Magazine article The Futurist

The Benefits of Immortality: Increasing Human Life-Spans by Several Decades Could Save Trillions of Dollars in Medical Costs as We Wipe out Heart Disease, Cancer, and Other Maladies

Magazine article The Futurist

The Benefits of Immortality: Increasing Human Life-Spans by Several Decades Could Save Trillions of Dollars in Medical Costs as We Wipe out Heart Disease, Cancer, and Other Maladies

Article excerpt

To reach human immortality we must follow Rule #1 of antiaging medicine: Don't die.

According to the U.S. Census Bureau, once we reach age 65, men can expect to live an additional 15.8 years, and women can expect an additional 17.6 years. That's enough to bridge the gap between medical knowledge of today and the medical knowledge we will have in our grasp in 10 years, thanks to the work of the Human Genome Project, stem-cell research, and nanotechnology. We will then begin to realize the fruits of this endeavor by achieving the technology necessary to accomplish mankind's oldest wish: practical immortality--life-spans of 200 years and beyond. Those physicians and scientists providing for the safe and effective means for both the very early detection and the aggressive yet gentle treatment of disease, whether they brand themselves as such or not, are in fact practicing the newest and fastest-growing medical specialty--antiaging health care. In this capacity, these medical visionaries serve as the expert navigators for this newly created optimal health and maximum human life-span.

The coming double-centenarian human life-span will redefine the socioeconomic order. Accompanying a trend of overall extended life-span, humankind will evolve toward an Ageless Society, in which we all experience boundless physical and mental vitality. We will gladly follow three to four careers per lifetime, with ample leisure along the way.

The Financial Benefit Of Longevity

Longevity profoundly alters the economic framework of every nation in which residents are living longer. Until we've eradicated the age-related decline in health that leads to many of us becoming dependent and disabled in our older years, society will bear increasing financial costs to sustain the older population.

Old-age dependency rates will rise in every major world region during the next 25 years. In the absence of scientific solutions that halt the onset of the degenerative diseases of aging, the elderly support burden in the year 2025 will be 50% larger than that in 1998.

So, just how much are our extra years of life worth? Kevin Murphy and Robert Topel of the University of Chicago Business School used a value per-life of $5 million (extrapolated from accident payouts by insurers) to calculate what the six years' gain in average life expectancy during 1970-1990 alone were worth across the total U.S. population. By their calculations, the added longevity in the United States was worth $2.4 trillion a year.

Even more financial gains could be made if the leading causes of death were to be eradicated. Murphy and Topel estimate that eliminating deaths from heart disease would generate an economic value of $48 trillion, and curing cancer would be worth $47 trillion. Reducing the death rate from either heart disease or cancer by 20% would be worth around $10 trillion to Americans--more than one year's U.S. gross domestic product.

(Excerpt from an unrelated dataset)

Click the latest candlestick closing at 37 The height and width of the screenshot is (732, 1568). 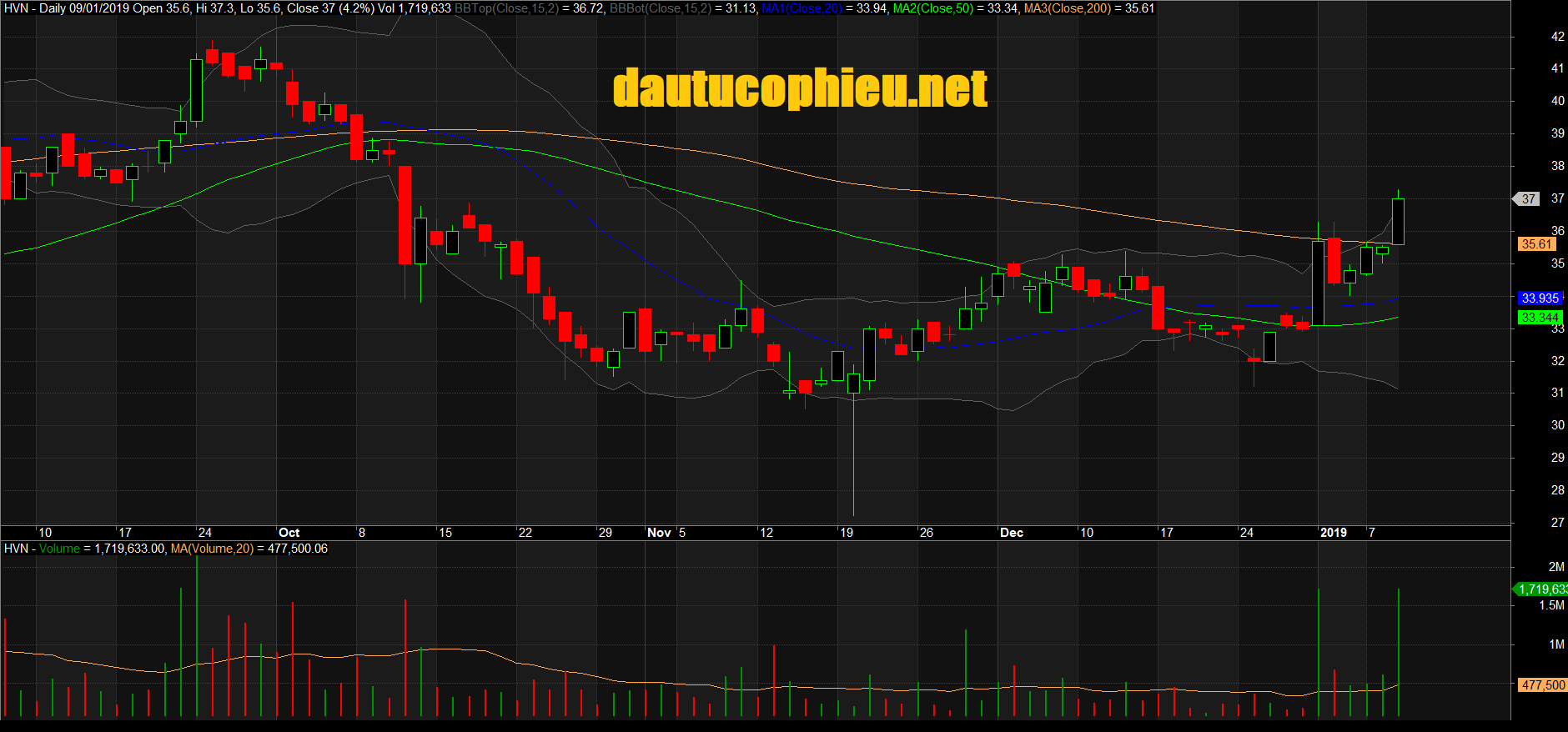(1398, 221)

From an economic standpoint, antiaging research could thus produce a significant return on investment. In 1995, the total U.S. medical research budget was $36 billion. Compared to the 1,300-fold annual gain resulting from increased longevity, the ROI on medical research more than adequately underscores the tangible benefit to allocations of dedicated funds for antiaging pursuits.

Realize, however, that antiaging research does not register on the map of the total national medical research budget. It is pure serendipity--spinoff of other work in the fields of cell biology; cancer research, and new drug development. Indeed, since its creation in 1974, the U.S. National Institute on Aging has spent more than $9.4 billion but has yet to turn any medical intervention into a meaningful application to combat the degenerative diseases of aging. Research also needs to become oriented on human clinical research--a departure from the present focus on basic science studies conducted on laboratory animals. …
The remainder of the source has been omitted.